* Exercise brief:
Please repeat only the stretch of records running from the first line through the line that contains "586x330 pixels.".

[Records drawn from a dataset]
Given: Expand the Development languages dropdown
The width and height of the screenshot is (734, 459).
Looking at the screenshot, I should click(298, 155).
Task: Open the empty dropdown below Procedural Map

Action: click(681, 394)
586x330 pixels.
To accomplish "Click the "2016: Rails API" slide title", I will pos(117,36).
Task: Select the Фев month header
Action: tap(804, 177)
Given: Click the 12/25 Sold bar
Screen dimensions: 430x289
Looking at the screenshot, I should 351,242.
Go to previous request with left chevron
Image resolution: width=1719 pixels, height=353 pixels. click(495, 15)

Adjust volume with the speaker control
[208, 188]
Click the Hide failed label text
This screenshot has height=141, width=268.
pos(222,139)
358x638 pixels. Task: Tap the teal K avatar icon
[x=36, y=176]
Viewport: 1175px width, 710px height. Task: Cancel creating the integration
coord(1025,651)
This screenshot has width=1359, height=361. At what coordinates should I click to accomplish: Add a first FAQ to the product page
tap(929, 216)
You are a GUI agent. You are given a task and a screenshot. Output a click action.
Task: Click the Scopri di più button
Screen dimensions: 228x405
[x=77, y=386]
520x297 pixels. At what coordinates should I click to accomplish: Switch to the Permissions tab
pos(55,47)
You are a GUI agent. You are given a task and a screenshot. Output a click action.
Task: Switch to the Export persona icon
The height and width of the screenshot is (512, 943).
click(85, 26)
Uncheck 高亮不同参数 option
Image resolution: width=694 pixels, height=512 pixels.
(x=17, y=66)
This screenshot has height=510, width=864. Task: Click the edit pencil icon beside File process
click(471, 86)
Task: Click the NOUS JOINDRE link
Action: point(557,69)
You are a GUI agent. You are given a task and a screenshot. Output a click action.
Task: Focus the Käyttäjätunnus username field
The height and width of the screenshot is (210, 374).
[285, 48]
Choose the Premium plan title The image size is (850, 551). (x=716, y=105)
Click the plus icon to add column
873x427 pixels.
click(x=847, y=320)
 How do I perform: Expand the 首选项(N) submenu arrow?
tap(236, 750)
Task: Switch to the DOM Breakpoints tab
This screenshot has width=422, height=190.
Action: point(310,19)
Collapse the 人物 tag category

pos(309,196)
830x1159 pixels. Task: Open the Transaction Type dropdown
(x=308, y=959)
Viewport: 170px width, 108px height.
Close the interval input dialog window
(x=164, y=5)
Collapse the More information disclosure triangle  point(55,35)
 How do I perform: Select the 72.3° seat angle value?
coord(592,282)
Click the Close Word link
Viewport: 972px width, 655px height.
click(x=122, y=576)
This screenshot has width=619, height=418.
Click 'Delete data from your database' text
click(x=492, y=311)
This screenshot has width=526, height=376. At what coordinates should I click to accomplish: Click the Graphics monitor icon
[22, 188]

* Answer box:
Given: Expand the Development languages dropdown
The width and height of the screenshot is (734, 459).
Looking at the screenshot, I should click(298, 155).
Task: Open the empty dropdown below Procedural Map

Action: click(681, 394)
586x330 pixels.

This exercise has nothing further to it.